→ Challenge: Transcribe the lines of data below, from the line with "You are a computer-use" up to and including the line with "coord(694,578)".

Data extracted from a collection:
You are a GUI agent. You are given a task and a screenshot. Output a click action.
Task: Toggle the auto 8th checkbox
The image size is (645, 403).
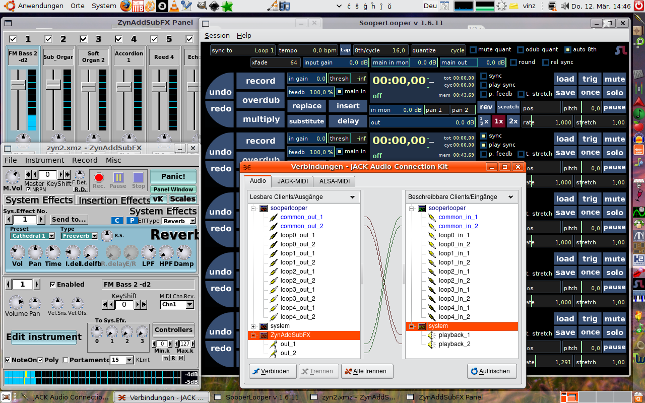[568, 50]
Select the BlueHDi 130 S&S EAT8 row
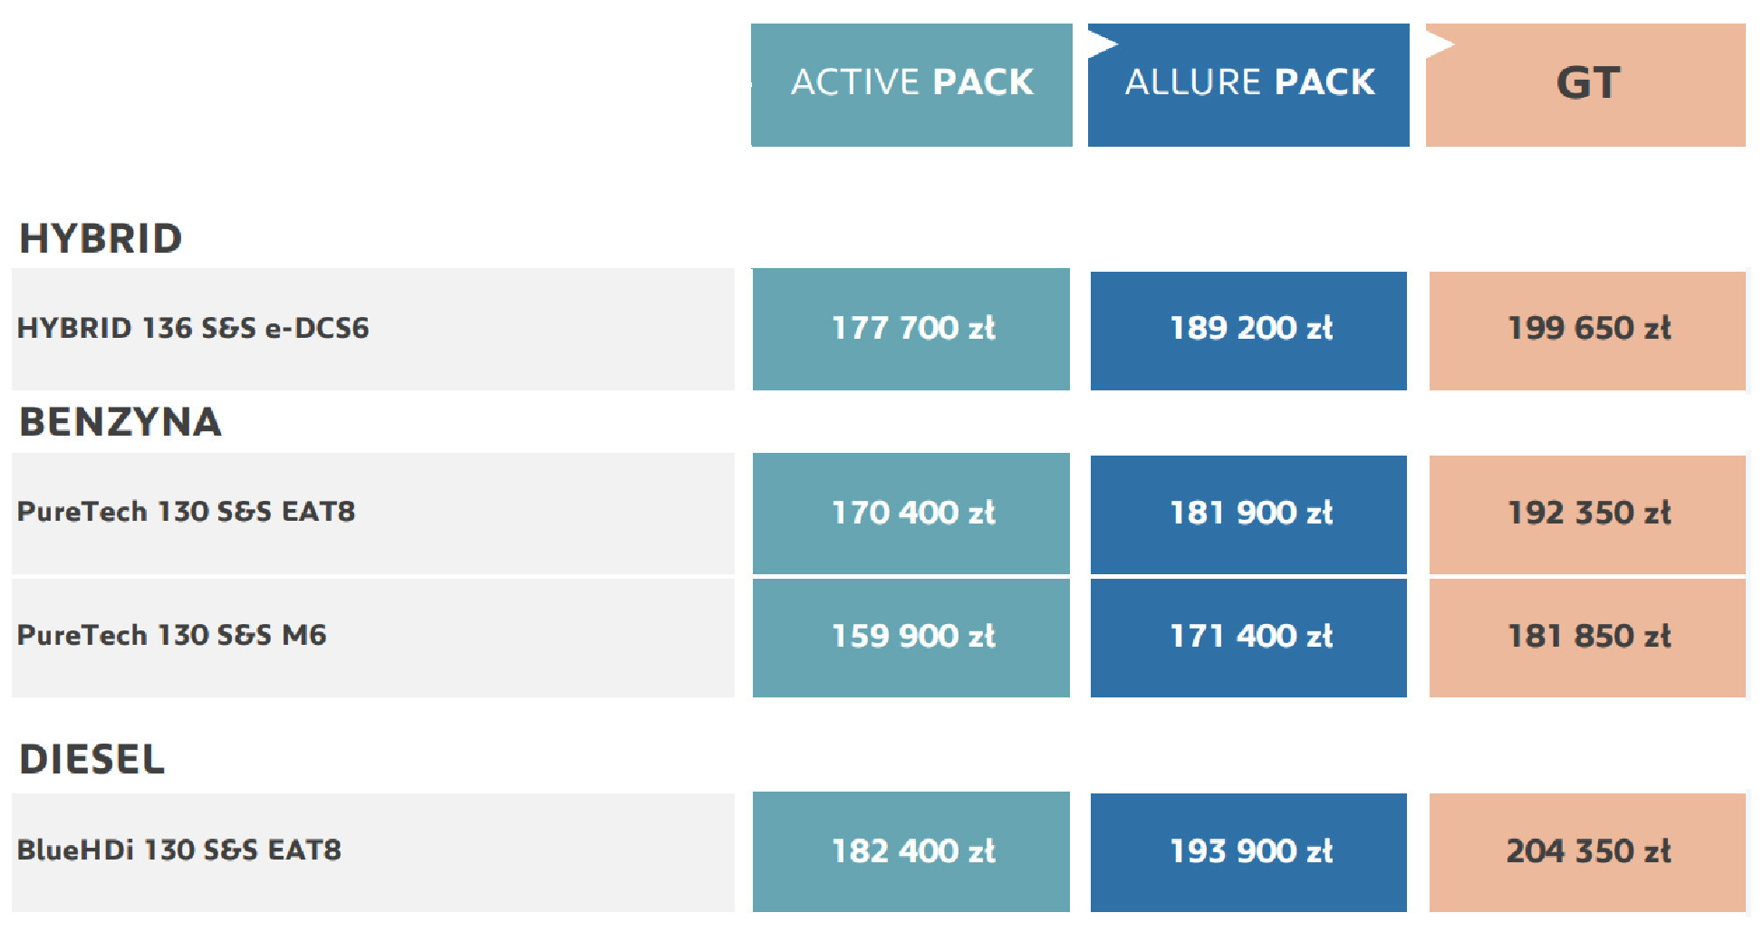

---

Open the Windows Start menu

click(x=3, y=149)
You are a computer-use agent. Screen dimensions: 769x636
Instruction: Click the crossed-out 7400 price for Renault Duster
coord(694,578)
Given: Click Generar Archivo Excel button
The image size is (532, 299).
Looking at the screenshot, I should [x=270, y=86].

→ Written response:
You are a computer-use agent. Screen dimensions: 769x636
Instruction: Click the crossed-out 7400 price for Renault Duster
coord(694,578)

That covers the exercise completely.